WHAT YOU ARE ASKED TO DO -
The records are to be reproduced verbatim.

MATERIAL FOR THIS TASK -
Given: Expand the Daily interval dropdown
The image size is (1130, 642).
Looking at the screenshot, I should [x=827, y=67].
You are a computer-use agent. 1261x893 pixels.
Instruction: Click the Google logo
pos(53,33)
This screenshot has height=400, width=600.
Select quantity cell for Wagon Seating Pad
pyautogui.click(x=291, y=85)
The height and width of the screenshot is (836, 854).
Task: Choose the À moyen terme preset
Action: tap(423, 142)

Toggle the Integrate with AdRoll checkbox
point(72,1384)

TASK OUTPUT -
Given: Expand the Daily interval dropdown
The image size is (1130, 642).
Looking at the screenshot, I should [x=827, y=67].
You are a computer-use agent. 1261x893 pixels.
Instruction: Click the Google logo
pos(53,33)
This screenshot has height=400, width=600.
Select quantity cell for Wagon Seating Pad
pyautogui.click(x=291, y=85)
The height and width of the screenshot is (836, 854).
Task: Choose the À moyen terme preset
Action: tap(423, 142)

Toggle the Integrate with AdRoll checkbox
point(72,1384)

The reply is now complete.